Speaker
Hongyang Zhang, Ph.D., Northeastern University
Abstract
Machine learning (ML) systems such as chatbots are now integrated into everyday workflows, mediating communication, writing, and problem-solving. Key technical ingredients behind these systems include language model fine-tuning (such as low-rank adaptation and chain-of-thought fine-tuning) and reinforcement learning from human or synthetic preferences. Despite their widespread adoption, the underlying mechanisms that make these techniques effective remain poorly understood, limiting our ability to interpret and reliably use large language models.

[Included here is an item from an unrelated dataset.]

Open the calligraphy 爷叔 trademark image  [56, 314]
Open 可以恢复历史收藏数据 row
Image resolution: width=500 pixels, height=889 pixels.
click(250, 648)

In this talk, I will provide a Hessian-based perspective on these questions in the context of modern ML. The use of second-order information in neural networks dates back to early work on optimization; recent advances show that Hessian structures provide valuable insights into generalization. I will introduce a Hessian-based measure of generalization (ICML’22) and show how the trace of the loss Hessian leads to non-vacuous bounds on the generalization gap (TMLR’24). I will then discuss how this Hessian view helps illustrate phenomena such as grokking, uncovering a novel connection between influence functions and surrogate models, motivating the design of kernel surrogates for task attribution, and guiding algorithm design for in-context learning (EMNLP’25) and multi-objective reinforcement learning (AAAI’26).
Bio
Hongyang R. Zhang is an assistant professor of computer science at Northeastern University in Boston. His research lies at the intersection of machine learning, optimization algorithms, and statistical learning. He received his PhD in Computer Science from Stanford University and his BEng from Shanghai Jiao Tong University. He later spent a year as a postdoctoral researcher in the Department of Statistics and Data Science at the University of Pennsylvania. His work has received paper awards from COLT and TMLR, and he has served as an area chair for ICML, AISTATS, ALT, and AAAI, as well as an action editor for the Journal of Data-centric Machine Learning Research and Transactions on Machine Learning Research.